Wil je spiermassa aankomen? Dat kan voor vrouwen dan lastig zijn omdat zij 20 keer minder testosteron produceren dan mannen. In totaal kent spiermassa aankomen (ook wel bodybuilding genoemd) drie basisfactoren.
Trainingsintensiteit en trainingsfrequentie
Het aantal keer dat je naar de sportschool gaat is één van de basisfactoren van de spiergroei. Het is nogal een verschil of dat je eens per week gaat of vier keer in de week. Maar ook de intensiteit van de trainingen speelt hierin een rol. Het is vaak beter om 50 minuten intensief te trainen dan twee uur rustig aan.
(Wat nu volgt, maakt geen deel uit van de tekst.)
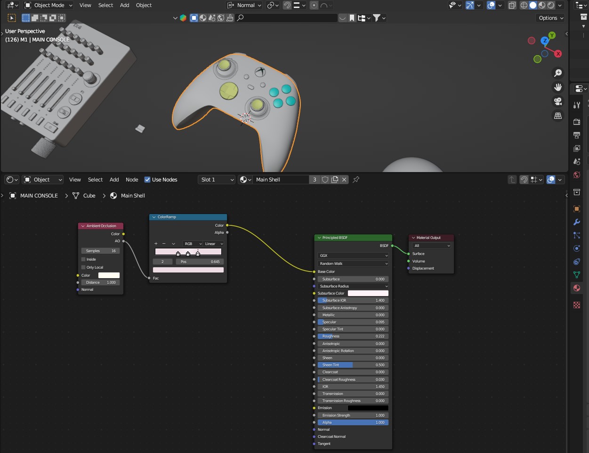
Task: Click the zoom magnifier icon in viewport
Action: pyautogui.click(x=558, y=73)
Is de intensiteit van de oefeningen hoog? Dan moet je er ook rekening mee houden dat je de oefeningen goed uit moet voeren. Als je gericht traint, train je ook effectief. De spierspanning is hierbij van groot belang, stimuleer te intensiviteit. Er zijn nog meer factoren die hierbij van belang zijn namelijk voeding en rust, daar wordt nu dieper op ingegaan.
Voeding
Er kan veel gezegd worden over hoe belangrijk voeding is bij het sporten. Maar ook voor het opbouwen van de spiermassa. Het belangrijkste is dat je iedere dag een aantal kleine maaltijden
gaat eten. Het beste kun je vijf tot acht kleine maaltijden per dag eten, dan houd je je metabolisme hoog. Rond de 2,5/3 uur dien je een maaltijd te nuttigen. Hoeveel je dan per keer eet, is afhankelijk van de energiebehoefte die je deelt door het aantal maaltijden per dag. Het is belangrijk dat je de tijd neemt om te eten. Je dient ook te eten boven je energieverbruik. Als je bijvoorbeeld 3000 kcal per dag nodig hebt, mag je 3300 kcal eten per dag. Het is ook van belang dat je schone producten eet, de voedingsproducten moeten een voedingswaarde leveren. Hierbij kan gedacht worden aan weinig suikers, laag in verzadigd vet, eiwitrijk en magere produten. De vetten dienen zoveel mogelijk onverzadigd te zijn en je kunt olieën gebruiken. Als je koolhydraten kiest dan dienen dat zo veel mogelijk producten te zijn met lage glycemische indexwaarde. Let er goed op dat je de cruciale momenten niet verzuimt. Ontbijt is van groot belang en ook het eten voor en na de training mag niet vergeten worden. Voordat je naar bed gaat dien je ook wat te eten, dan kan je lichaam in de nacht goed herstellen van de training die je die dag hebt gedaan.
Rust
Dan is er nog de laatste factor, rust. Je hebt fysieke rust nodig, je lichaam mag niet overtraind raken. Minder trainen kan soms effectier zijn dan meer trainen. De spiermassa wordt in het lichaam aangezet door rust, niet tijdens het trainen, dat moet je goed onthouden.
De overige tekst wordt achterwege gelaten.